Using map especially one that implement using a hash table will be faster than the list since this will allow you to get the name in constant time O(1). However using the list you need to do a linear search or may be a binary search which is slower.
The hash structures I am aware of - HashTable, HashSet & HashMap.
Do they all use the bucket structure - ie when two hashcodes are similar exactly the same one element does not overwrite the other, instead they are placed in the same bucket associated with that hashcode?
In Sun's current implementation of the Java library, IdentityHashMap and the internal implementation in ThreadLocal use probing structures.
The general problem with probing hash tables in Java is that hashCode and equals may be relatively expensive. Therefore you want to cache the hash value. You can't have an array that mixes references and primitives, so you'd need to do something relatively complicated. On the other hand, if you are using == to check matches, then you can check many references without a performance problem.
IIRC, Azul had a fast concurrent quadratic probing hash map.
A linked list is used at each bucket for dealing with hash collisions. Note that the java HashSet is actually implemented by a HashMap underneath (all keys being mapped to the same singleton value across all HashSets) and hence uses the same bucket structure.
If an element is added, its equality is checked against all items in the linked list (via .equals) before it is added at the end. Hence having hash collisions is particularly bad, as this could be an expensive check as the linked list becomes larger.
I believe Java hash structures all use a form of chaining to deal with colisions when performing the hashing - which places the items that have the same hash into a list.
I do not believe that Java uses open addressing for it's hash based data structures (open addressing recomputes hashes based on retry sequences until it finds an open slit in the table)
No -- open addressing is an alternate method of representing hash tables, where objects are stored directly in the table, instead of residing in a linked list. Only one object can be stored at a given index, so resolving collisions is more complicated.

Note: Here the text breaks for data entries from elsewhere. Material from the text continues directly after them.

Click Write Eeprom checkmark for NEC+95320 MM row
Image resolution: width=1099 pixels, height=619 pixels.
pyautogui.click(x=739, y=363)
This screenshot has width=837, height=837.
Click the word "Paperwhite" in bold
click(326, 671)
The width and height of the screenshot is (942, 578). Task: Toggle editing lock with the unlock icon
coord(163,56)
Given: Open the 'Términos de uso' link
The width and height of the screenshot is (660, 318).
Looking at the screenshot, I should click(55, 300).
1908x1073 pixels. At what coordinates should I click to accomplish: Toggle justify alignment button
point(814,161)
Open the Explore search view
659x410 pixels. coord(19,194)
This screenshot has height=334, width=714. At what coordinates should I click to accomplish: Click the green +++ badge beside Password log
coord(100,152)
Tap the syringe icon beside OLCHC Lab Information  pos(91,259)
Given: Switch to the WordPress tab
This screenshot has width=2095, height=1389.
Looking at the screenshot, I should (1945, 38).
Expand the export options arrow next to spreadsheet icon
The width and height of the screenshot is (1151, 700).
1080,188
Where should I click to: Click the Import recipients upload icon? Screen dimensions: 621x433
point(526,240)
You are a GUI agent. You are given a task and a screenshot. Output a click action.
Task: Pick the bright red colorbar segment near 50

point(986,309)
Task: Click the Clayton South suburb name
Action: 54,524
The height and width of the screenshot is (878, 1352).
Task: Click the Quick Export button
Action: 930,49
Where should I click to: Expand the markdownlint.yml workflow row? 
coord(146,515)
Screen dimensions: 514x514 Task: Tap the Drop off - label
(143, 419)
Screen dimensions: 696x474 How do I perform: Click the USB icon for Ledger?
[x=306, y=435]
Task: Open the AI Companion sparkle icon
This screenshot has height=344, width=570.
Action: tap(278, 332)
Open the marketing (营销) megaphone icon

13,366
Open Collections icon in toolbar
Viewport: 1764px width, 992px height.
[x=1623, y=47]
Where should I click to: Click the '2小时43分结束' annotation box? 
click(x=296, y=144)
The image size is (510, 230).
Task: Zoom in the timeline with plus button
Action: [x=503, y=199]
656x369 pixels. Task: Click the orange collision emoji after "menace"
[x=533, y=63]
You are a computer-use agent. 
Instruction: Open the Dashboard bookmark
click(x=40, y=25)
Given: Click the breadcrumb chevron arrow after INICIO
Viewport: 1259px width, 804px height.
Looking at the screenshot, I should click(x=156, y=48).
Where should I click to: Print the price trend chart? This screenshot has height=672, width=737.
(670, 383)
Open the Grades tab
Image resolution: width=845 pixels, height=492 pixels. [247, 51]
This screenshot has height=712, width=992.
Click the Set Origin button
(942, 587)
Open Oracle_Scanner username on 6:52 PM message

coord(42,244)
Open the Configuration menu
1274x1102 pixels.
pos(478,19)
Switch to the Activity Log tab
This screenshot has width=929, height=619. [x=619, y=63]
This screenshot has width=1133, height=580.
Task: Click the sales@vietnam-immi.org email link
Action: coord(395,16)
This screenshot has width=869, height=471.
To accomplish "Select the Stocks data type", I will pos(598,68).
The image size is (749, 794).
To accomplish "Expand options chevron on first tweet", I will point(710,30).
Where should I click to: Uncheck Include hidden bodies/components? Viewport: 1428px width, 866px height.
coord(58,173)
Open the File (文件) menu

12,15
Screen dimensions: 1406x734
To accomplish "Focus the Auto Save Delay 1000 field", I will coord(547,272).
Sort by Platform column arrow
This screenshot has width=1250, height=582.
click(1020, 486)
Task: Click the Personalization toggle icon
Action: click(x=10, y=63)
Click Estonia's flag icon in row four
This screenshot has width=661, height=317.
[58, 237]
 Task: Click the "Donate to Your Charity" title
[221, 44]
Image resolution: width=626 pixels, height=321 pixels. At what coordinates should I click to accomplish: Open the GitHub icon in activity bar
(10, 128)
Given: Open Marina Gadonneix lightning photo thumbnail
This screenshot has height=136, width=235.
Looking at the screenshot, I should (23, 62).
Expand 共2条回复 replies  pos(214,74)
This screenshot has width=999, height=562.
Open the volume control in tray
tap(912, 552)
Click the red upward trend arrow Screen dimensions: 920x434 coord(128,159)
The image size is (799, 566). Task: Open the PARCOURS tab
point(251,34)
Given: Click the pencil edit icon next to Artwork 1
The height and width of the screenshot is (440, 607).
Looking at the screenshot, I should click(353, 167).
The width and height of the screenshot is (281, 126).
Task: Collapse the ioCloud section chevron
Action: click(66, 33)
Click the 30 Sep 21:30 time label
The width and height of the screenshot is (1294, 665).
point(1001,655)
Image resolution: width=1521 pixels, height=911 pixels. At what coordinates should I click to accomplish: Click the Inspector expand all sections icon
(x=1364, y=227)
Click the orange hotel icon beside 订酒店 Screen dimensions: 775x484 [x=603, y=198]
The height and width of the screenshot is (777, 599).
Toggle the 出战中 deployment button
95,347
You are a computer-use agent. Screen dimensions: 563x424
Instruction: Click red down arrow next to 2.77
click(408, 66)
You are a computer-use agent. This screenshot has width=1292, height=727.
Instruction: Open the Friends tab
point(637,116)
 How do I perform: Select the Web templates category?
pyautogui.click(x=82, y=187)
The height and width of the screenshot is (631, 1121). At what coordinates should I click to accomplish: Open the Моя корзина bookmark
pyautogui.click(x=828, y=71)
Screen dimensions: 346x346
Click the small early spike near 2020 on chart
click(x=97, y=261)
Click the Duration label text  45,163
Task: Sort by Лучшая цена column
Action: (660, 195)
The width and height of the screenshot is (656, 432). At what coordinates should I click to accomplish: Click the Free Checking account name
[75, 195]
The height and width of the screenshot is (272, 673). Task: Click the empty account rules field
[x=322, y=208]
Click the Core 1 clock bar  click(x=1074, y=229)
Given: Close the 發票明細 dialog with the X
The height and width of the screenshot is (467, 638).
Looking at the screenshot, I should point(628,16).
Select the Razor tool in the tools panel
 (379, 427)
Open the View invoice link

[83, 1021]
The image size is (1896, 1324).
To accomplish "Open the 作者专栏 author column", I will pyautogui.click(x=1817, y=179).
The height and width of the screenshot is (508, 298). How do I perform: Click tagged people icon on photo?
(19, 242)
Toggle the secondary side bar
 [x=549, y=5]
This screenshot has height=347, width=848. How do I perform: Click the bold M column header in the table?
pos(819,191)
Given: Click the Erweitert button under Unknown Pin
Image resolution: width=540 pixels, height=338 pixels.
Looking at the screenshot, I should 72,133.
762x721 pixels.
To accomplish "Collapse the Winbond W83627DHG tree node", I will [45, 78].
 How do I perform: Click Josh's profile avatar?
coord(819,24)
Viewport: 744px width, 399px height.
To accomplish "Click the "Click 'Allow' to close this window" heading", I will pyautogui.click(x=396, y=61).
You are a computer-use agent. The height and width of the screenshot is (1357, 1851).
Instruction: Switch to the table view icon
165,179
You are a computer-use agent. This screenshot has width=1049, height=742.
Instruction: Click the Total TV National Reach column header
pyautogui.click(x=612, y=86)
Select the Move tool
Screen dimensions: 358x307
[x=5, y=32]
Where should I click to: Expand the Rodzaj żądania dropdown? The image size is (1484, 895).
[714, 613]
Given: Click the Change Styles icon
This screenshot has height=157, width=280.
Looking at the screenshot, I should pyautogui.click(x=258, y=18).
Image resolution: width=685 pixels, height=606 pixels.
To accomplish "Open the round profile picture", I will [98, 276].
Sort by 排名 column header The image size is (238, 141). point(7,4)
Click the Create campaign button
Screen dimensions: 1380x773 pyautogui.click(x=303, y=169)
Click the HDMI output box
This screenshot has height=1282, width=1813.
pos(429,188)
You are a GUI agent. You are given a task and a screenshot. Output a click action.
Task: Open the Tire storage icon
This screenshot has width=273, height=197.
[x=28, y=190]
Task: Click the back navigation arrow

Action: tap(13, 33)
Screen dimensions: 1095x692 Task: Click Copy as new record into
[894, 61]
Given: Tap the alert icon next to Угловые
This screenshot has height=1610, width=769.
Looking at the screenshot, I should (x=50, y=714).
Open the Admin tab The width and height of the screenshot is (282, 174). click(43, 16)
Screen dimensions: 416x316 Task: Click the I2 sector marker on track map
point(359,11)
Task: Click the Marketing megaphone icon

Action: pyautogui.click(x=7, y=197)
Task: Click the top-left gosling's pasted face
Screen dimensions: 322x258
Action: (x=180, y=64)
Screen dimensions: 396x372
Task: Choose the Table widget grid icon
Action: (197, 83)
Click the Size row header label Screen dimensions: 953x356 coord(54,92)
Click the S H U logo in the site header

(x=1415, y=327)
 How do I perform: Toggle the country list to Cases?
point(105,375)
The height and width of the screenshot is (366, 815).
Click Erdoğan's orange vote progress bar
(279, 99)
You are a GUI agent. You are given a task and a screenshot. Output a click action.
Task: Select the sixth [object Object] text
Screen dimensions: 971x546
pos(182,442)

When adding an object for which another object already resides at the same index, a probing sequence is used to determine the new index at which to store the new object. Removing objects is also more complicated, since you if you remove an object, you need to leave a marker that says "there used to be an object here"; for more details, see Wikipedia.
Open addressing is preferable when the objects being stored as small and will rarely be deleted. Open addressing has improved cache performance, since you don't need to go through an extra level of indirection walking a linked list.
The classes you mentioned -- HashTable, HashSet, and HashMap don't use open addressing, but you could easily create new classes that implemented open addressing and provided the same APIs as those classes.
The apis define the behaviour, the internals of how Hash collisions are managed doesn't affect the guarantees of the API ... the performance impact of bad hash value computation is another story. Let's just hash everything to 42 and see how it behaves.
Maps and Sets are the interfaces that determine the behavior of a HashSet or HashMap. A HashSet is a Set, and so it behaves like a Set (ie duplicates are not allowed). A HashMap acts like a Map - it will not overwrite a key with a similar hashcode, but it will overwrite a key, if the same exact key is used again. This will be the same regardless of what data structure is backing the Map internally. See the javadoc for Sets and HashMaps for more.
Did you mean to ask something about the specific implementation of one of these structures?
Except the HashSet. Set is by definition unique elements.